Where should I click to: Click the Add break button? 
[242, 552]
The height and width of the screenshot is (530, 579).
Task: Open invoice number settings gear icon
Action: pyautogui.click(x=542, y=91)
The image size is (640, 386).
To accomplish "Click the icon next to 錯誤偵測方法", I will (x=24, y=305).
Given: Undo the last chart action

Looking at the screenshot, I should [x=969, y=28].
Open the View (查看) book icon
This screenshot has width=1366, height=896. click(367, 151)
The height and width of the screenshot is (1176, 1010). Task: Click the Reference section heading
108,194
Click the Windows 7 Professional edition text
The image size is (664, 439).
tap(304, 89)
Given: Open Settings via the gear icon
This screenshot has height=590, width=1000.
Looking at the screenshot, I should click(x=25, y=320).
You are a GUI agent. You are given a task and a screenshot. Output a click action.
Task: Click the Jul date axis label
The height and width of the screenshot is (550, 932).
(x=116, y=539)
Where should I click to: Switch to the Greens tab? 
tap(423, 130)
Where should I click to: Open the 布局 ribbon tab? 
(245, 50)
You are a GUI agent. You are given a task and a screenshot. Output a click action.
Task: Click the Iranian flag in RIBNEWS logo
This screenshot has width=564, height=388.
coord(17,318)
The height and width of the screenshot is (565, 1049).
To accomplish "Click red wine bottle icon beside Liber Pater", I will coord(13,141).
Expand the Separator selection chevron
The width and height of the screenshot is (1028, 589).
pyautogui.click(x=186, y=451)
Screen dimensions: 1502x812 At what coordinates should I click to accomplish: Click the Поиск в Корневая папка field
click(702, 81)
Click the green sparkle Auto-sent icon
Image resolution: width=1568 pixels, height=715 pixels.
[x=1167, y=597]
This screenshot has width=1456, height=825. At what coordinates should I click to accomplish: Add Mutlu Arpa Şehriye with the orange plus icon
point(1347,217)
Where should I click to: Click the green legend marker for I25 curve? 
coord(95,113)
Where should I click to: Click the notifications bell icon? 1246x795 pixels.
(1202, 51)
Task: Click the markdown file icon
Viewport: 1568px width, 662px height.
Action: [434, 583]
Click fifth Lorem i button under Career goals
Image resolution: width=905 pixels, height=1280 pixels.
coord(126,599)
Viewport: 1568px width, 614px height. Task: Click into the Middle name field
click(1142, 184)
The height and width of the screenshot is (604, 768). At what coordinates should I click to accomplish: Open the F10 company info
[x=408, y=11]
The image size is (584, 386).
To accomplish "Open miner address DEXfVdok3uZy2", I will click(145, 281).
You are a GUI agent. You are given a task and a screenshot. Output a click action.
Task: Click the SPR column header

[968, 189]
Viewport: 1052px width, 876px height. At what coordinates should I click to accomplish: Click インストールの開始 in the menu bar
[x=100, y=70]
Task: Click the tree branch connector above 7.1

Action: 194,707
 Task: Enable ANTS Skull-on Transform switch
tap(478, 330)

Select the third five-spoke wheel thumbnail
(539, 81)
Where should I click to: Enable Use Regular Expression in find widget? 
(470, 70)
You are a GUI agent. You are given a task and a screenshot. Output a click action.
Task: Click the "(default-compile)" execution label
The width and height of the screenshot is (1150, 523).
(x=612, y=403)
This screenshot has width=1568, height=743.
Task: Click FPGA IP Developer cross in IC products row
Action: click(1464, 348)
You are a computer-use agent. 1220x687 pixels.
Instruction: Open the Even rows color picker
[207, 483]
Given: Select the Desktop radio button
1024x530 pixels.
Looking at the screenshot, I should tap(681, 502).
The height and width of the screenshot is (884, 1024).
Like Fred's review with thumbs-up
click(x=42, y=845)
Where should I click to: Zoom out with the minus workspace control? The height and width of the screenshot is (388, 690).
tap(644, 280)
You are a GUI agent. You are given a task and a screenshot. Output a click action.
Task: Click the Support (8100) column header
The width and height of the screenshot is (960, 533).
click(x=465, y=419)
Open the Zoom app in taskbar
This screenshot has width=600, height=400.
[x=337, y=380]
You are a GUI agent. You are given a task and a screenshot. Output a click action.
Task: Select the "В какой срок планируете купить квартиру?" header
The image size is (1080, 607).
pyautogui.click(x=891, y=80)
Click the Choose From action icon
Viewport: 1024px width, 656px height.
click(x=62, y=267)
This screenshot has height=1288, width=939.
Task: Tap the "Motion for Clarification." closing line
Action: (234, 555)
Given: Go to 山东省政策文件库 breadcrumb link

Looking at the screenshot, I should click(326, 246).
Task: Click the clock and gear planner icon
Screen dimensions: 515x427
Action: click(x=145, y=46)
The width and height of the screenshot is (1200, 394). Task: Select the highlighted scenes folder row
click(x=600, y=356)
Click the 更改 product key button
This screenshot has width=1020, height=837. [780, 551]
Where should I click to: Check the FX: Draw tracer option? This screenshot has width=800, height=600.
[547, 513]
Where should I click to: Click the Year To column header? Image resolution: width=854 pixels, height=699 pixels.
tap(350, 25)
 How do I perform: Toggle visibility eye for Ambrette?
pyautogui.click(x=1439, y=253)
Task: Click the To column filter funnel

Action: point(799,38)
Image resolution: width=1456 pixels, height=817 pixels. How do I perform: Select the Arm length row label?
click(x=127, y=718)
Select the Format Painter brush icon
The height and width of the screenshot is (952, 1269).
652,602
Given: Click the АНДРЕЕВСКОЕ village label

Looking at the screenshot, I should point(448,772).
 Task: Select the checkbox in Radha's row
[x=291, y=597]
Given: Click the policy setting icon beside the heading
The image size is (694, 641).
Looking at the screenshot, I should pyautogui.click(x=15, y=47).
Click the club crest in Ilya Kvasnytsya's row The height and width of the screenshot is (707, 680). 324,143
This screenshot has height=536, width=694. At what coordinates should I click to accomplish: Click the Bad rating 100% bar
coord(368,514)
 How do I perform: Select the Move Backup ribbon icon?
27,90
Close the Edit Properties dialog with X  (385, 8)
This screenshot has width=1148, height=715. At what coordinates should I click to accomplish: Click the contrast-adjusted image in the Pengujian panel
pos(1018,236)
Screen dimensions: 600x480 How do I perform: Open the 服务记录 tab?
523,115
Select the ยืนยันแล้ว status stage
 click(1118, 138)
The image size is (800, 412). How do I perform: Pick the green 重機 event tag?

========================================================================

YOUR OBJECTIVE — Set down the records again, exactly.

ANSWER SECTION —
Where should I click to: Click the Add break button? 
[242, 552]
The height and width of the screenshot is (530, 579).
Task: Open invoice number settings gear icon
Action: pyautogui.click(x=542, y=91)
The image size is (640, 386).
To accomplish "Click the icon next to 錯誤偵測方法", I will (x=24, y=305).
Given: Undo the last chart action

Looking at the screenshot, I should [x=969, y=28].
Open the View (查看) book icon
This screenshot has width=1366, height=896. click(367, 151)
The height and width of the screenshot is (1176, 1010). Task: Click the Reference section heading
108,194
Click the Windows 7 Professional edition text
The image size is (664, 439).
tap(304, 89)
Given: Open Settings via the gear icon
This screenshot has height=590, width=1000.
Looking at the screenshot, I should click(x=25, y=320).
You are a GUI agent. You are given a task and a screenshot. Output a click action.
Task: Click the Jul date axis label
The height and width of the screenshot is (550, 932).
(x=116, y=539)
Where should I click to: Switch to the Greens tab? 
tap(423, 130)
Where should I click to: Open the 布局 ribbon tab? 
(245, 50)
You are a GUI agent. You are given a task and a screenshot. Output a click action.
Task: Click the Iranian flag in RIBNEWS logo
This screenshot has width=564, height=388.
coord(17,318)
The height and width of the screenshot is (565, 1049).
To accomplish "Click red wine bottle icon beside Liber Pater", I will coord(13,141).
Expand the Separator selection chevron
The width and height of the screenshot is (1028, 589).
pyautogui.click(x=186, y=451)
Screen dimensions: 1502x812 At what coordinates should I click to accomplish: Click the Поиск в Корневая папка field
click(702, 81)
Click the green sparkle Auto-sent icon
Image resolution: width=1568 pixels, height=715 pixels.
[x=1167, y=597]
This screenshot has width=1456, height=825. At what coordinates should I click to accomplish: Add Mutlu Arpa Şehriye with the orange plus icon
point(1347,217)
Where should I click to: Click the green legend marker for I25 curve? 
coord(95,113)
Where should I click to: Click the notifications bell icon? 1246x795 pixels.
(1202, 51)
Task: Click the markdown file icon
Viewport: 1568px width, 662px height.
Action: [434, 583]
Click fifth Lorem i button under Career goals
Image resolution: width=905 pixels, height=1280 pixels.
coord(126,599)
Viewport: 1568px width, 614px height. Task: Click into the Middle name field
click(1142, 184)
The height and width of the screenshot is (604, 768). At what coordinates should I click to accomplish: Open the F10 company info
[x=408, y=11]
The image size is (584, 386).
To accomplish "Open miner address DEXfVdok3uZy2", I will click(145, 281).
You are a GUI agent. You are given a task and a screenshot. Output a click action.
Task: Click the SPR column header

[968, 189]
Viewport: 1052px width, 876px height. At what coordinates should I click to accomplish: Click インストールの開始 in the menu bar
[x=100, y=70]
Task: Click the tree branch connector above 7.1

Action: 194,707
 Task: Enable ANTS Skull-on Transform switch
tap(478, 330)

Select the third five-spoke wheel thumbnail
(539, 81)
Where should I click to: Enable Use Regular Expression in find widget? 
(470, 70)
You are a GUI agent. You are given a task and a screenshot. Output a click action.
Task: Click the "(default-compile)" execution label
The width and height of the screenshot is (1150, 523).
(x=612, y=403)
This screenshot has width=1568, height=743.
Task: Click FPGA IP Developer cross in IC products row
Action: click(1464, 348)
You are a computer-use agent. 1220x687 pixels.
Instruction: Open the Even rows color picker
[207, 483]
Given: Select the Desktop radio button
1024x530 pixels.
Looking at the screenshot, I should tap(681, 502).
The height and width of the screenshot is (884, 1024).
Like Fred's review with thumbs-up
click(x=42, y=845)
Where should I click to: Zoom out with the minus workspace control? The height and width of the screenshot is (388, 690).
tap(644, 280)
You are a GUI agent. You are given a task and a screenshot. Output a click action.
Task: Click the Support (8100) column header
The width and height of the screenshot is (960, 533).
click(x=465, y=419)
Open the Zoom app in taskbar
This screenshot has width=600, height=400.
[x=337, y=380]
You are a GUI agent. You are given a task and a screenshot. Output a click action.
Task: Select the "В какой срок планируете купить квартиру?" header
The image size is (1080, 607).
pyautogui.click(x=891, y=80)
Click the Choose From action icon
Viewport: 1024px width, 656px height.
click(x=62, y=267)
This screenshot has height=1288, width=939.
Task: Tap the "Motion for Clarification." closing line
Action: (234, 555)
Given: Go to 山东省政策文件库 breadcrumb link

Looking at the screenshot, I should click(326, 246).
Task: Click the clock and gear planner icon
Screen dimensions: 515x427
Action: click(x=145, y=46)
The width and height of the screenshot is (1200, 394). Task: Select the highlighted scenes folder row
click(x=600, y=356)
Click the 更改 product key button
This screenshot has width=1020, height=837. [780, 551]
Where should I click to: Check the FX: Draw tracer option? This screenshot has width=800, height=600.
[547, 513]
Where should I click to: Click the Year To column header? Image resolution: width=854 pixels, height=699 pixels.
tap(350, 25)
 How do I perform: Toggle visibility eye for Ambrette?
pyautogui.click(x=1439, y=253)
Task: Click the To column filter funnel

Action: point(799,38)
Image resolution: width=1456 pixels, height=817 pixels. How do I perform: Select the Arm length row label?
click(x=127, y=718)
Select the Format Painter brush icon
The height and width of the screenshot is (952, 1269).
652,602
Given: Click the АНДРЕЕВСКОЕ village label

Looking at the screenshot, I should point(448,772).
 Task: Select the checkbox in Radha's row
[x=291, y=597]
Given: Click the policy setting icon beside the heading
The image size is (694, 641).
Looking at the screenshot, I should pyautogui.click(x=15, y=47).
Click the club crest in Ilya Kvasnytsya's row The height and width of the screenshot is (707, 680). 324,143
This screenshot has height=536, width=694. At what coordinates should I click to accomplish: Click the Bad rating 100% bar
coord(368,514)
 How do I perform: Select the Move Backup ribbon icon?
27,90
Close the Edit Properties dialog with X  (385, 8)
This screenshot has width=1148, height=715. At what coordinates should I click to accomplish: Click the contrast-adjusted image in the Pengujian panel
pos(1018,236)
Screen dimensions: 600x480 How do I perform: Open the 服务记录 tab?
523,115
Select the ยืนยันแล้ว status stage
 click(1118, 138)
The image size is (800, 412). How do I perform: Pick the green 重機 event tag?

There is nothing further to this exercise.